Paper
Thursday, July 10, 2008
This presentation is part of : Initiatives in Chronic Illnesses
Pre-Treatment of Contrast Induced Nephropathy
Holly Kirkland-Walsh, RN, FNP, MSN, Cardiology, University of California at Davis, Sacramento, CA, USA and Bonnie Jean Raingruber, RN, PhD, Division of Nursing and Center for Nursing Research, California State University, Sacramento, and University of California Davis, Sacramento, CA, USA.
Learning Objective #1: define contrast induced nephropathy and list three vascular risk factors that contribute to contrast induced nephropathy.
Learning Objective #2: identify two interventions which will decrease patient risk for contrast induced nephropathy.

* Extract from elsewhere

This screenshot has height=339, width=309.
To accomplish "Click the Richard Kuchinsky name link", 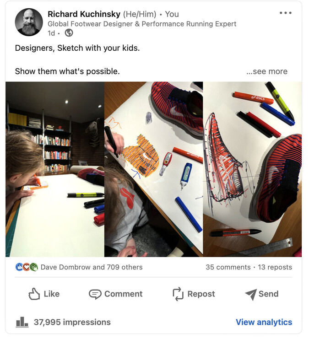I will click(x=84, y=14).
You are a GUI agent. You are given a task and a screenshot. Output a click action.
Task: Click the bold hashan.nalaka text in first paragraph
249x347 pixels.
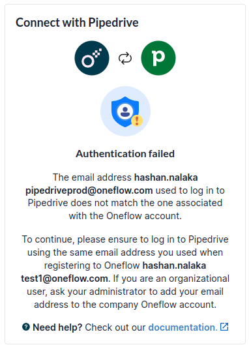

Objective The goal of this research is to provide evidenced based practice findings which will heighten awareness of the vascular risk factors contributing to contrast induced nephropathy and to describe interventions to decrease the incidence. Setting, Design, and Method At University of California Davis Medical Center, nursing staff assess all patients before angiographic procedures. Vascular risk factors along with pre-existing renal insufficiency contribute to the development of contrast induced nephropathy (CIN). In a study completed by this author 2006, patients with a Dangas risk score of 9.5 were found to be at higher risk for developing contrast induced nephropathy. This study was a retrospective chart and electronic medical record review on patients who had been identified as high risk for CIN, having angiographic procedures. 242 patients had a high risk score of 9.5 or greater. Further chart review was conducted on these patients to evaluate the effectiveness of infusion of sodium bicarbonate in dextrose infusion with oral mucomyst as a pretreatment. These results were compared to those high risk patients who received saline infusion as a pretreatment. Serum creatinine levels were available from one day post contrast exposure. Concept Targeted This research design was developed to provide evidenced-based interventions which will decrease the incidence of CIN in patients having angiographic procedures involving contrast. Findings Initial findings support the use of sodium bicarbonate infusion and oral mucomyst in providing peri-procedural prophylaxis in patients at high risk for CIN. An important finding suggests a greater incidence of CIN in females and the culturally diverse population. Conclusions Patients who have a Dangas risk score of 9.5 or above, should be considered at high risk for CIN. High risk patients should have pre-treatment of sodium bicarbonate infusion with oral mucomyst to provide the best possible outcome and to prevent CIN leading to dialysis.